--- START SOURCE DATA ---

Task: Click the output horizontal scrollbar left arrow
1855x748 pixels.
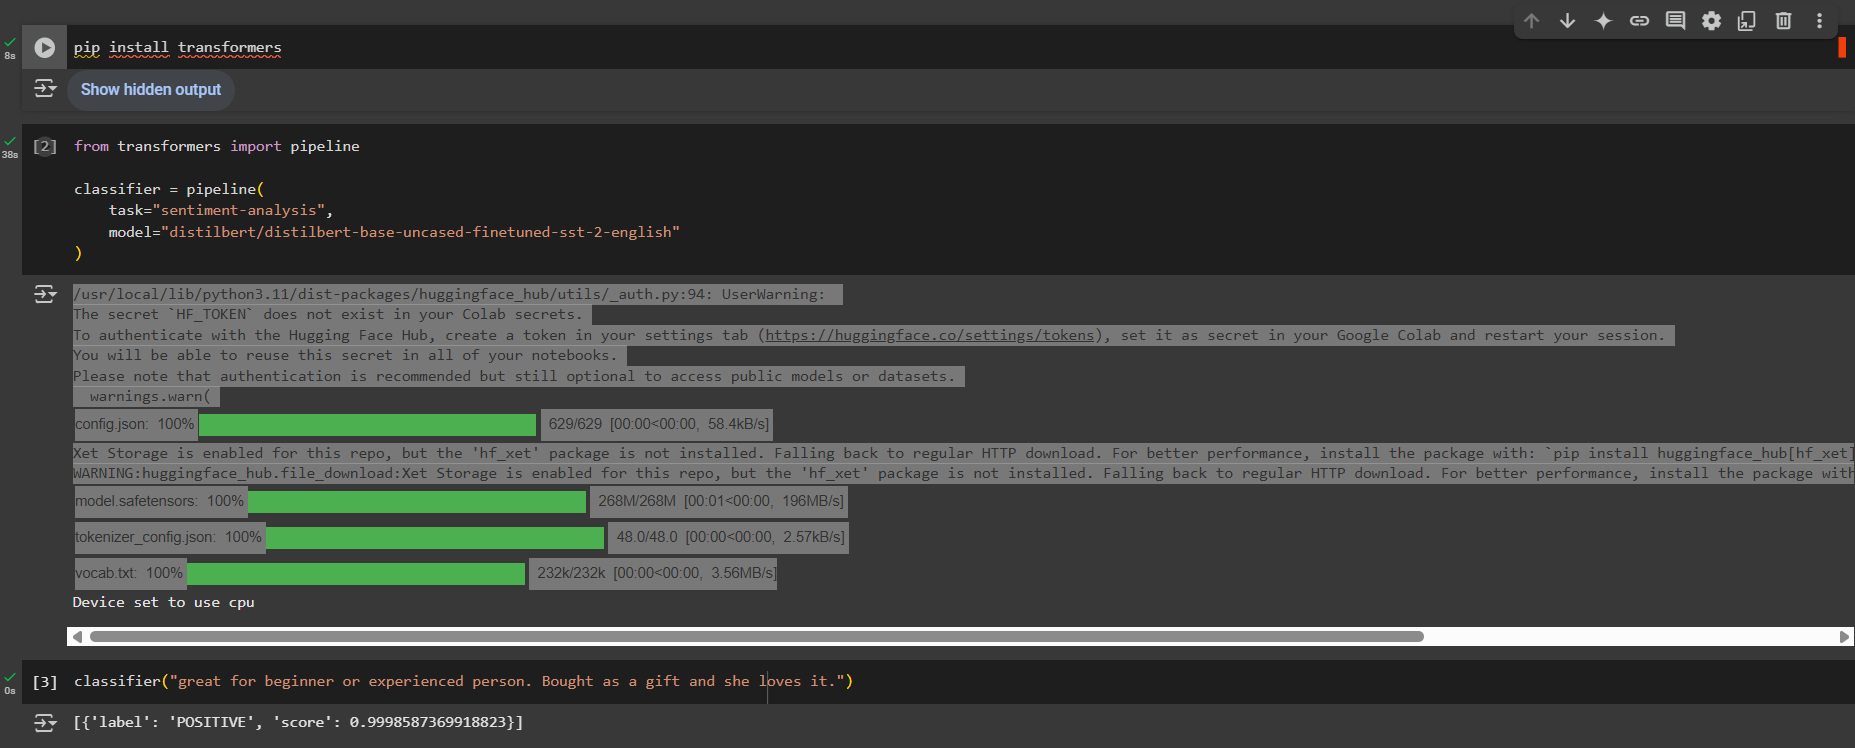Action: (x=76, y=637)
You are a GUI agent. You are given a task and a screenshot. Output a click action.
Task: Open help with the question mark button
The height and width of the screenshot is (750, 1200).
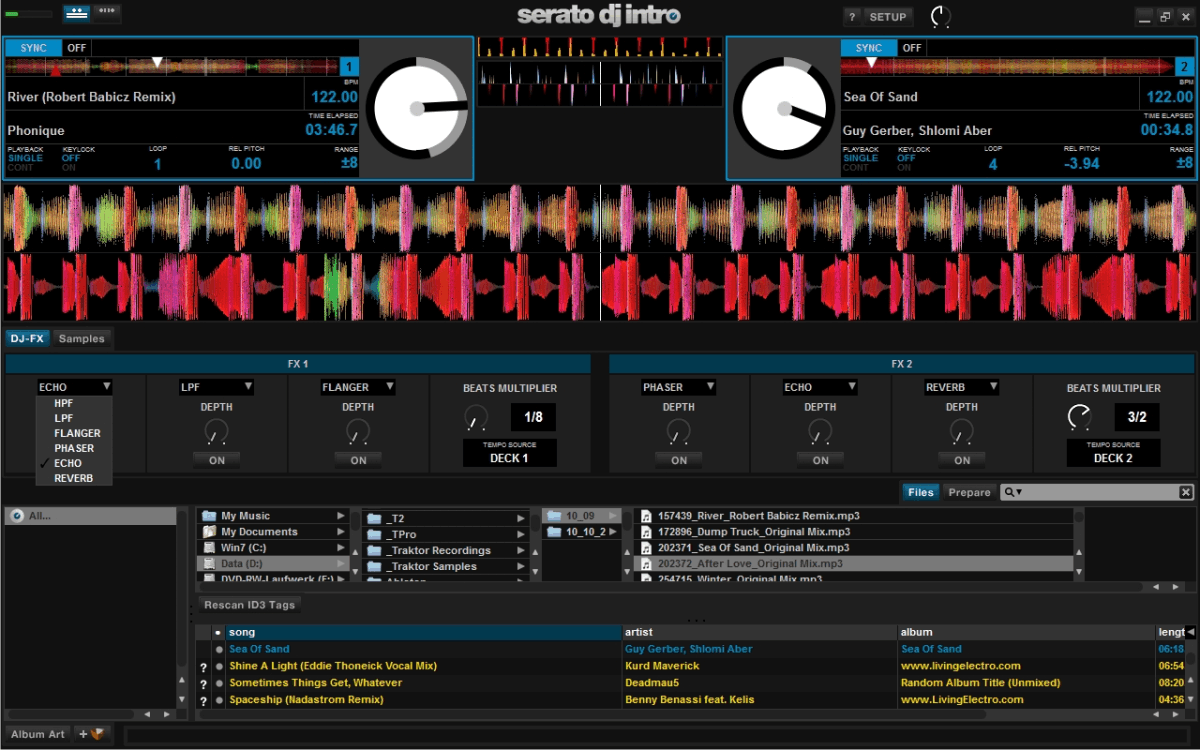(x=852, y=17)
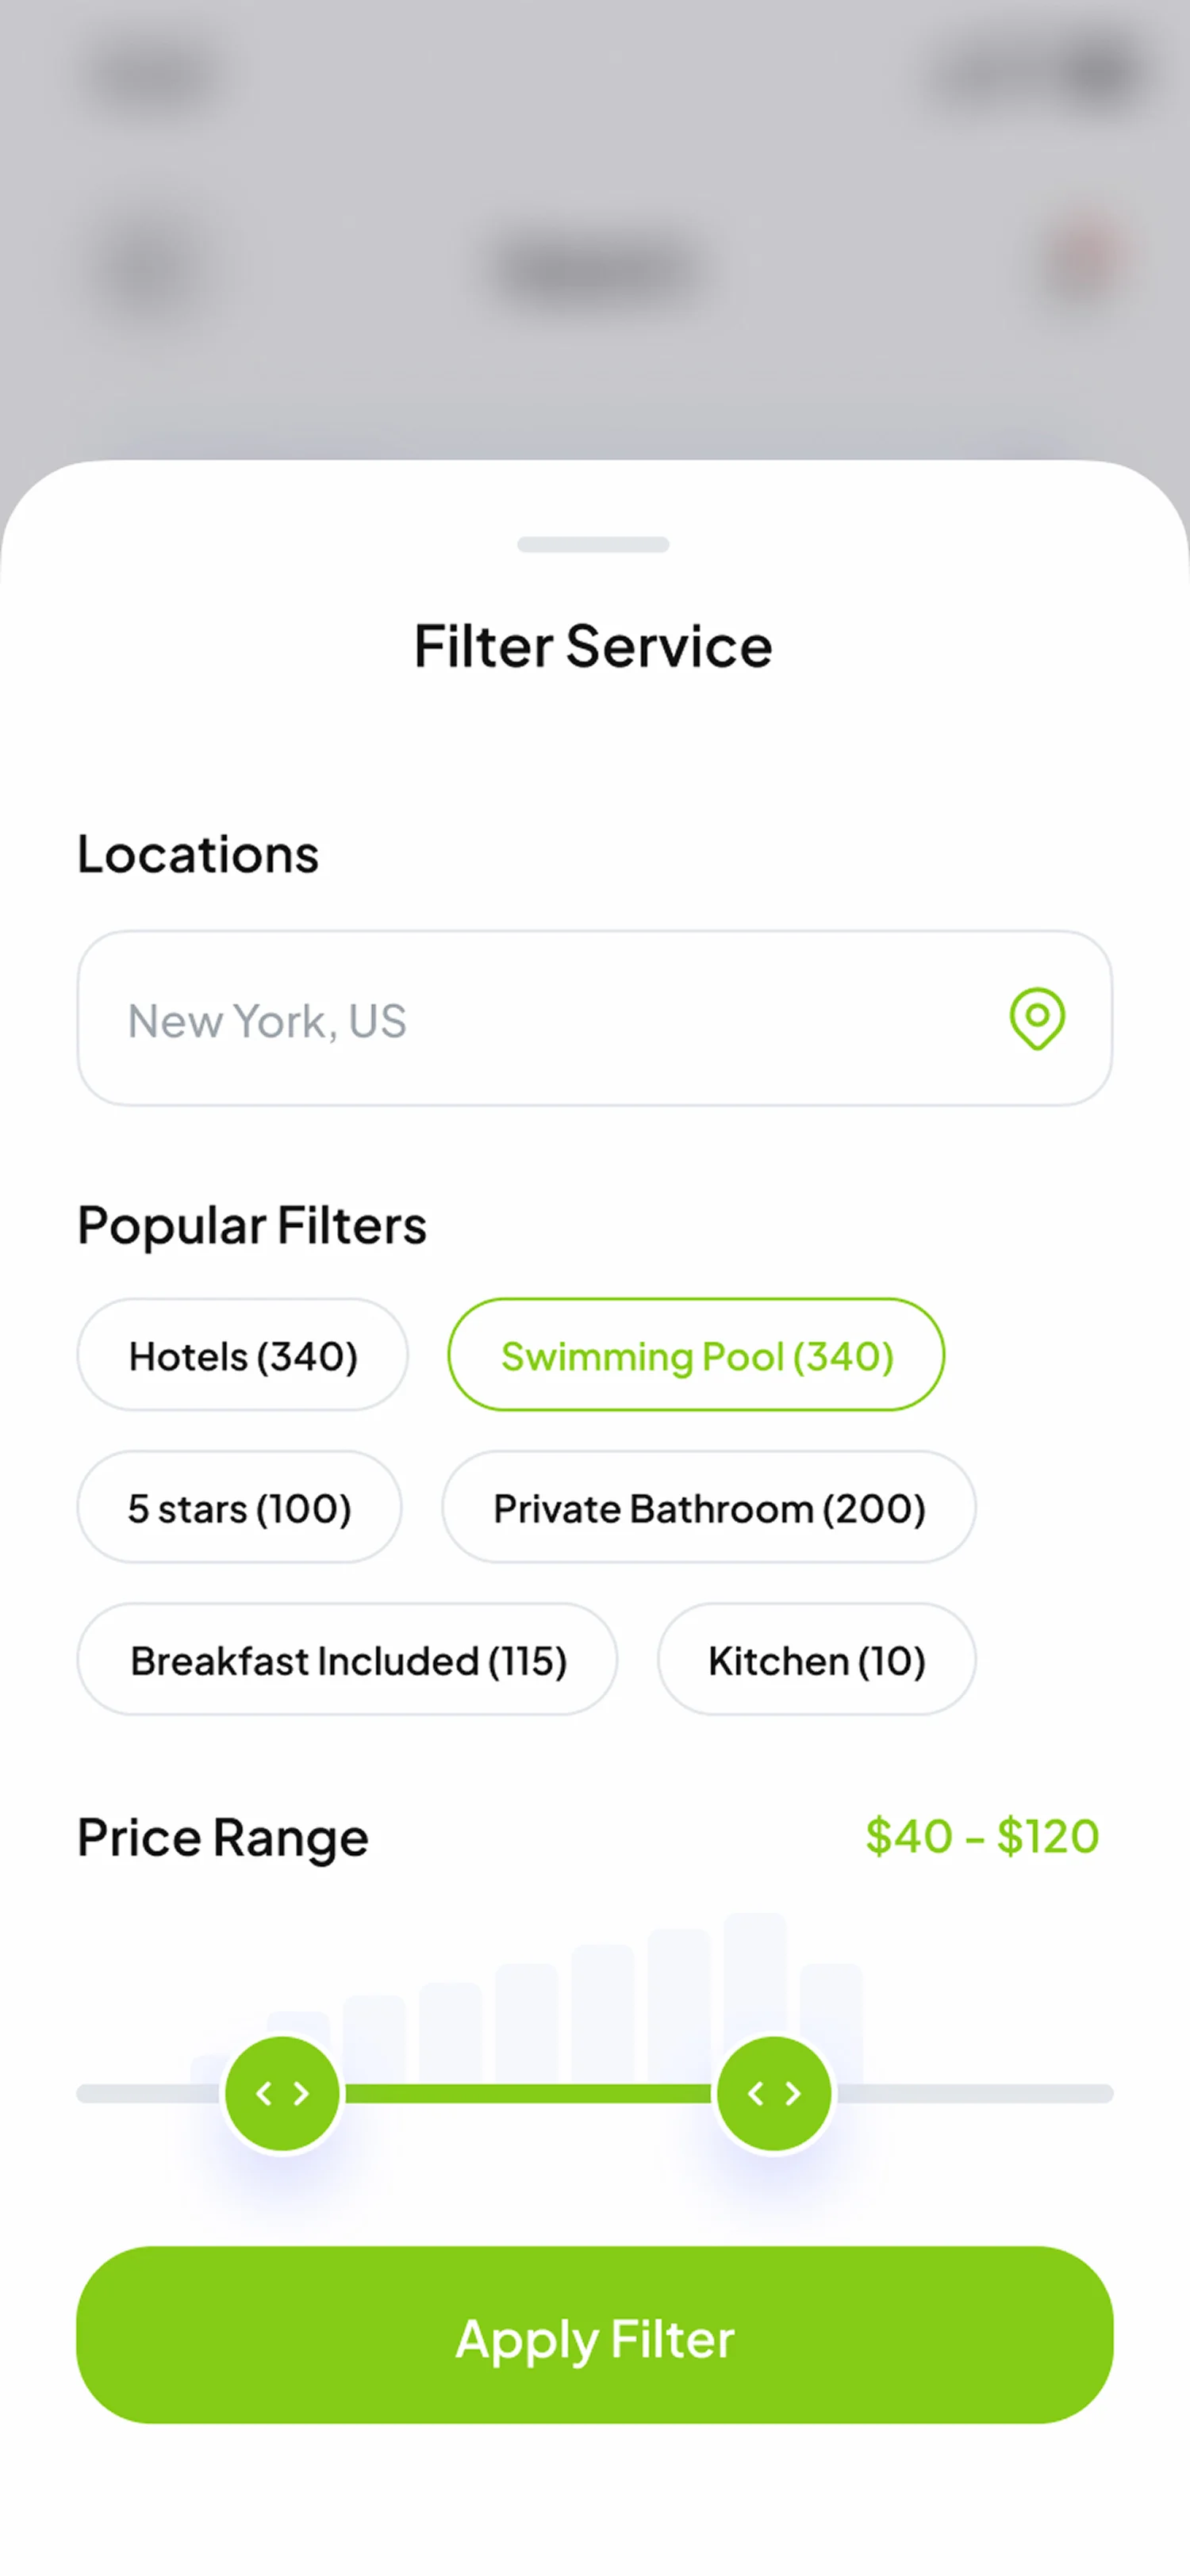Click the gray track right of maximum handle

click(x=975, y=2093)
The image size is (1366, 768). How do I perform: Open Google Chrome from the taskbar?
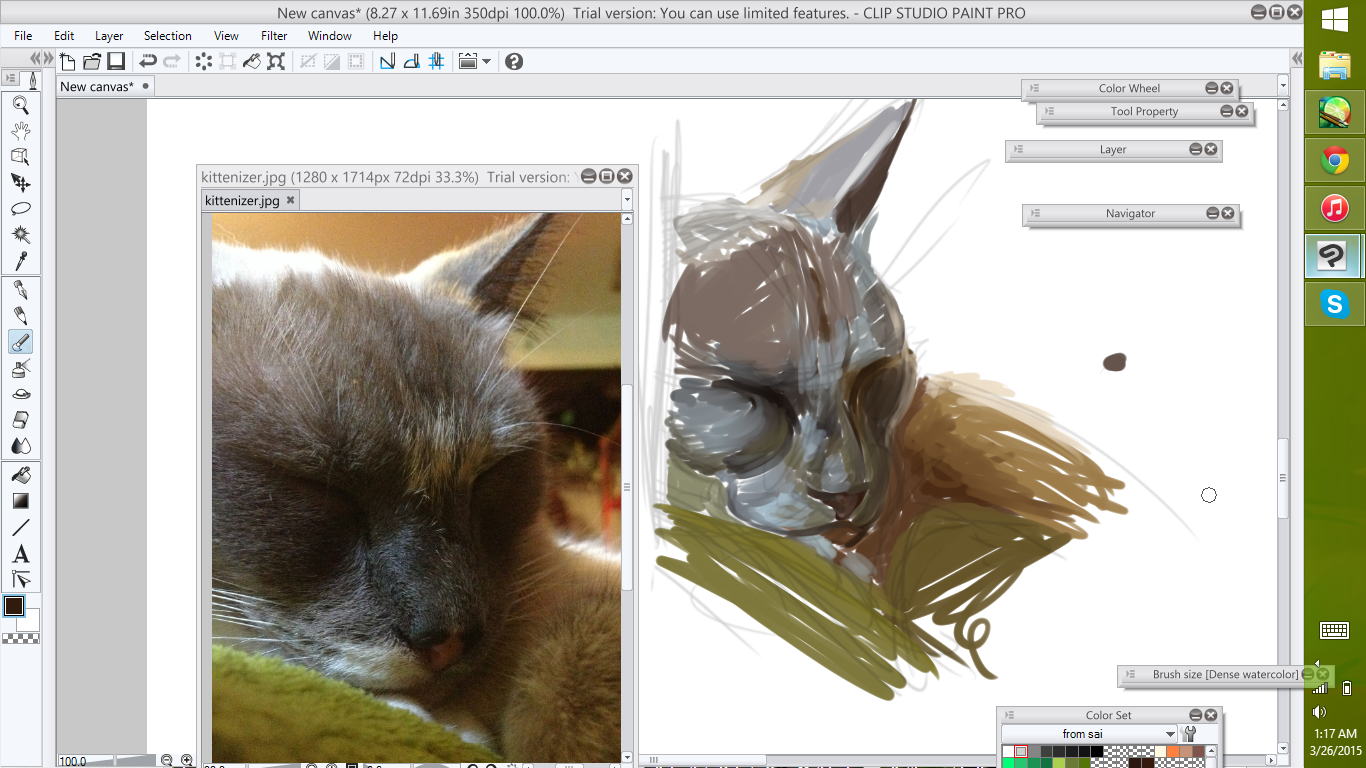[1334, 159]

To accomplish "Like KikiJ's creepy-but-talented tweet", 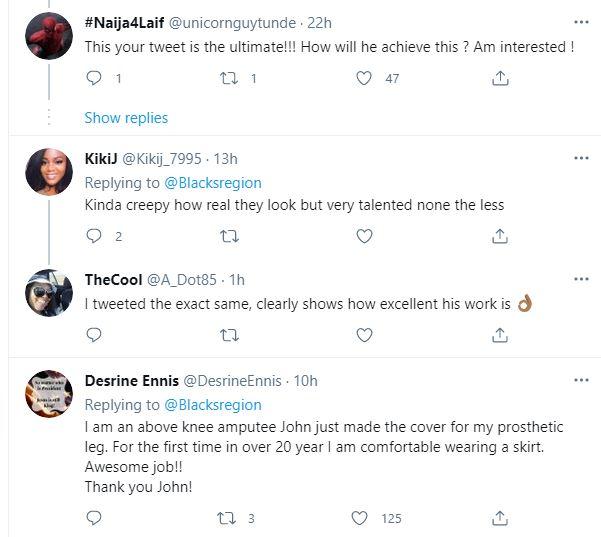I will (365, 236).
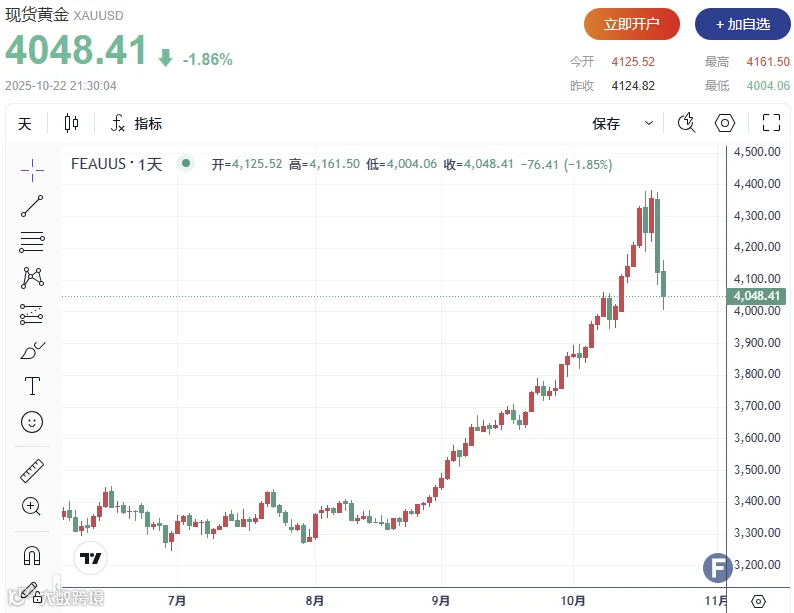Open the 天 interval selector
The width and height of the screenshot is (794, 613).
pyautogui.click(x=25, y=124)
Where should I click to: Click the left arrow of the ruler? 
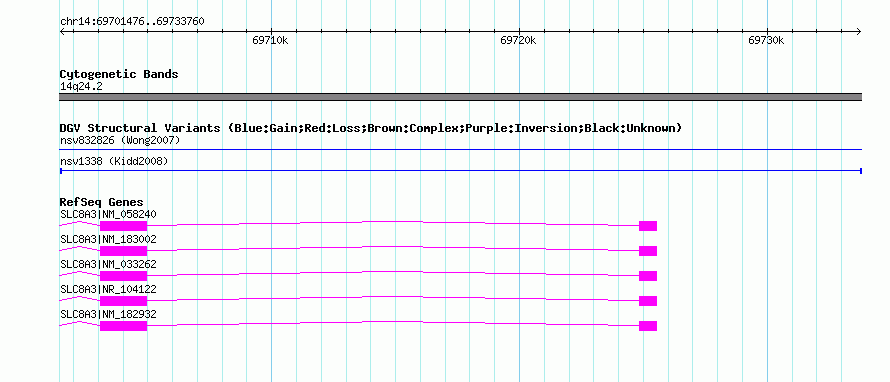(62, 31)
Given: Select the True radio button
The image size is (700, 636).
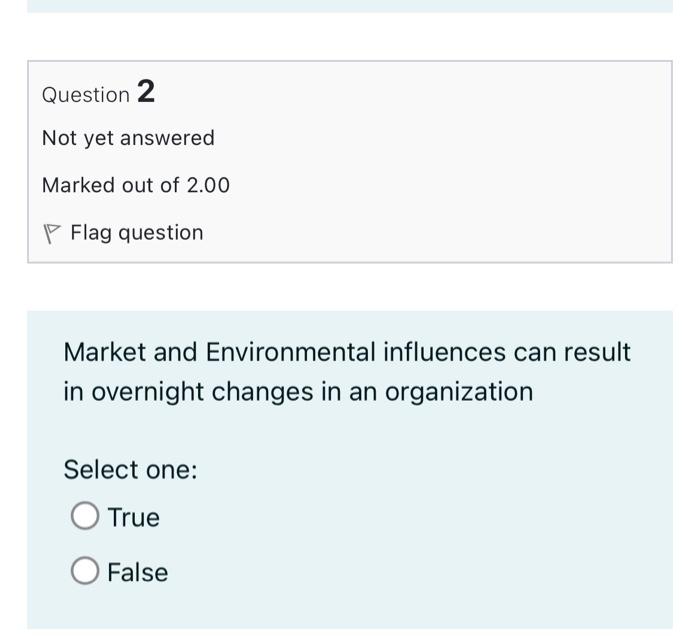Looking at the screenshot, I should (85, 516).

--- END SOURCE DATA ---

- AIM OF THE EXERCISE -
Find each line in the rows above that contains the word "arrow", and copy those lines out in full.

- ANSWER TO THIS PROBLEM -
Task: Click the output horizontal scrollbar left arrow
Where should I click to: Click the left arrow of the ruler? 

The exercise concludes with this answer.